● Provided material
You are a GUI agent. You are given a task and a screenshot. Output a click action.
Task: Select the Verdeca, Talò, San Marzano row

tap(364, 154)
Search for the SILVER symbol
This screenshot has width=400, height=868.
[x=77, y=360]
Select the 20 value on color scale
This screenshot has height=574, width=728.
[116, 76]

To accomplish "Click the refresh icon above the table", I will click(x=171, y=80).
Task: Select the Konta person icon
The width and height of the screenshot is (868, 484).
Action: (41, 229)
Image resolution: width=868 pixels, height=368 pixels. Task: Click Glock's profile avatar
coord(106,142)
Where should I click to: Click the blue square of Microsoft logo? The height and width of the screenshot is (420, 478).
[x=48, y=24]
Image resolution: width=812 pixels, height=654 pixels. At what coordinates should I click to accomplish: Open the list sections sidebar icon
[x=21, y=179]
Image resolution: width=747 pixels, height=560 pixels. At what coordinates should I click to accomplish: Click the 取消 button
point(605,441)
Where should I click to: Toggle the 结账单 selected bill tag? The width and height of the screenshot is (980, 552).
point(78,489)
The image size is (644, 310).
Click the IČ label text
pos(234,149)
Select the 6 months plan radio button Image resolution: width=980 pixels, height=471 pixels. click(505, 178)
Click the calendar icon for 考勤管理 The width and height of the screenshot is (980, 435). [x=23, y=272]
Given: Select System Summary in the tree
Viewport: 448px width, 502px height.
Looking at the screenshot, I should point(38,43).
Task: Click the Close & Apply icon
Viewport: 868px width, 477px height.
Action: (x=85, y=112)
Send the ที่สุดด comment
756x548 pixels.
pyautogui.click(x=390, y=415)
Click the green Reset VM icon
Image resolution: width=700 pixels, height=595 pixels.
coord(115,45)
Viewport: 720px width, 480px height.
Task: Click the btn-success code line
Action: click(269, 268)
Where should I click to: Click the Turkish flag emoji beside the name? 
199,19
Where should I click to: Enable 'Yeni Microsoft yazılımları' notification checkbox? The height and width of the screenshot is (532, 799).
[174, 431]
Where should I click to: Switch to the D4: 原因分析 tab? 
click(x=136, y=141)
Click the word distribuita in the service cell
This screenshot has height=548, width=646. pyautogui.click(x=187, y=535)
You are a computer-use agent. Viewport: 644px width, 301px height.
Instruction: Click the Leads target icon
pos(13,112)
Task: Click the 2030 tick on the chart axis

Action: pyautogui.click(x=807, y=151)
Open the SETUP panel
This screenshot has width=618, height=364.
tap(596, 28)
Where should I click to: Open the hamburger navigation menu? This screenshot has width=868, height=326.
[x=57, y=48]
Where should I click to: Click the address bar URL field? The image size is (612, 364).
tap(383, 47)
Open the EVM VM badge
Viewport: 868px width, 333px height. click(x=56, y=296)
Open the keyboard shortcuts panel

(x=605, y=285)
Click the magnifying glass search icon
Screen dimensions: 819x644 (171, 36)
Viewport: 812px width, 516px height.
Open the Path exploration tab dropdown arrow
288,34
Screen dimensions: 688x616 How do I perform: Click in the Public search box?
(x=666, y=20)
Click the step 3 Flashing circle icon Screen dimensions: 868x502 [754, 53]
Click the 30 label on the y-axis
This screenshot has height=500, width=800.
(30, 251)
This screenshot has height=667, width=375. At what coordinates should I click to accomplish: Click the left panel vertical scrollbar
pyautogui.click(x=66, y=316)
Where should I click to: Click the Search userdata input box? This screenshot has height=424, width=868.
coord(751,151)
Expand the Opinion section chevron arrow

● Problem details
Copy, without any change, the run of lines from the one with "Viewport: 812px width, 516px height." through the end of the entries above.

● Your response
Viewport: 812px width, 516px height.
Open the Path exploration tab dropdown arrow
288,34
Screen dimensions: 688x616 How do I perform: Click in the Public search box?
(x=666, y=20)
Click the step 3 Flashing circle icon Screen dimensions: 868x502 [754, 53]
Click the 30 label on the y-axis
This screenshot has height=500, width=800.
(30, 251)
This screenshot has height=667, width=375. At what coordinates should I click to accomplish: Click the left panel vertical scrollbar
pyautogui.click(x=66, y=316)
Where should I click to: Click the Search userdata input box? This screenshot has height=424, width=868.
coord(751,151)
Expand the Opinion section chevron arrow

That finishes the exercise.